Problem is you and most fans here have the patience of a gnat. Coaches and GM's can't just give up on a guy after seeing him for an hour, Sure Arz was lauded for what they did with Rosen but that's an anomaly rather than the rule.  What you view is clearly not the answer holds no weight thankfully with our coaches and GM's . 

The thing with Rosen is he wasn’t just a lousy rookie QB. He was a prick and apparently would routinely question those trying to coach him. Not in a “Please explain why to me, so that I may learn & thus become a better QB,” way; but rather in a “Pfft, that sounds ****ing stupid — and you’re stupid, Stupid,” way.

Coaching change the next year, but if fans heard it, you can bet the new regime heard it, too. Plus they had the #1 pick ffs, with a QB the clear #1 pick, plus offers from multiple teams to take him off their hands for a still-solid day 2 pick.

Ultimately, they just didn’t like him, and his attitude made him seem less coachable, whether they felt he had the tools or not.

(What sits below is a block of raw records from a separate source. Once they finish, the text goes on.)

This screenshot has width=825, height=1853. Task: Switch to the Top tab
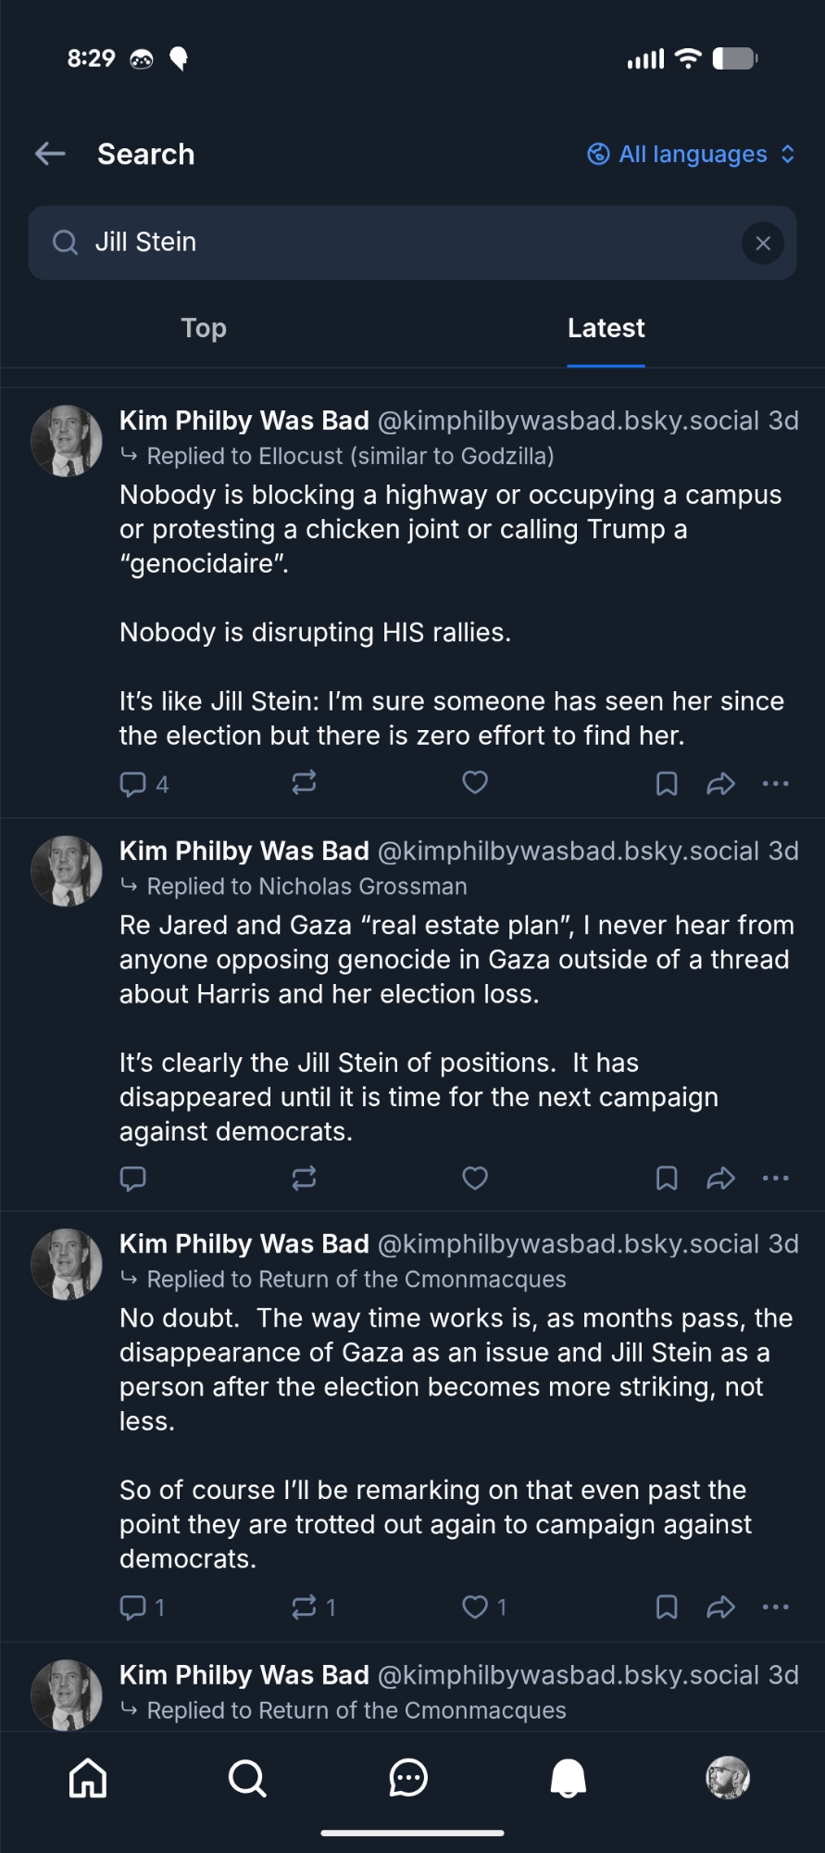[x=204, y=328]

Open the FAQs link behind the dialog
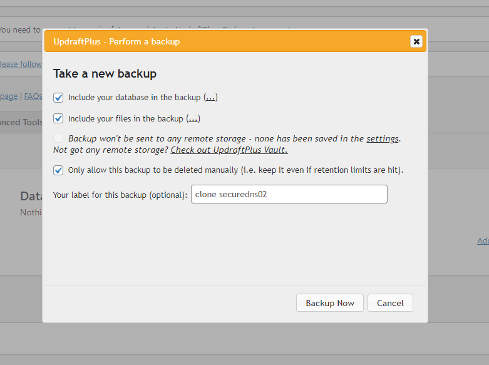[x=33, y=96]
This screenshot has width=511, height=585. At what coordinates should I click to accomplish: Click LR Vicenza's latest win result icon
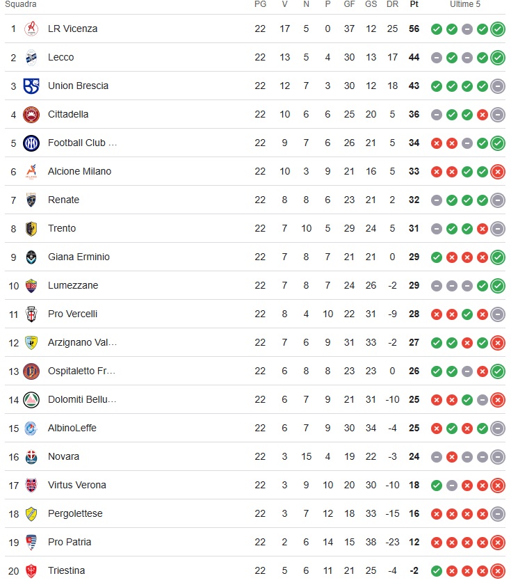point(498,29)
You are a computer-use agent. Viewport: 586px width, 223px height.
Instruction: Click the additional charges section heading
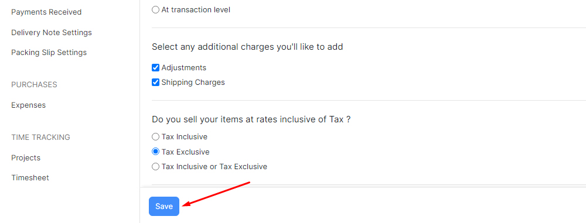[x=247, y=47]
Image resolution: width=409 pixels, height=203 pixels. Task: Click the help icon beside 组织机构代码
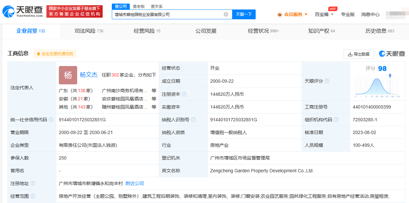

I’d still give it up for them, though. It looks like a much simpler, easier move in hindsight. But it took some big balls to do it at that time. They probably had a pretty significant accelerated cap hit, too, since most of the $ in those high picks’ contracts are in signing bonus form. If their reputation would get destroyed, had it not worked out, you have to give them credit for doing it & being right. Good for them.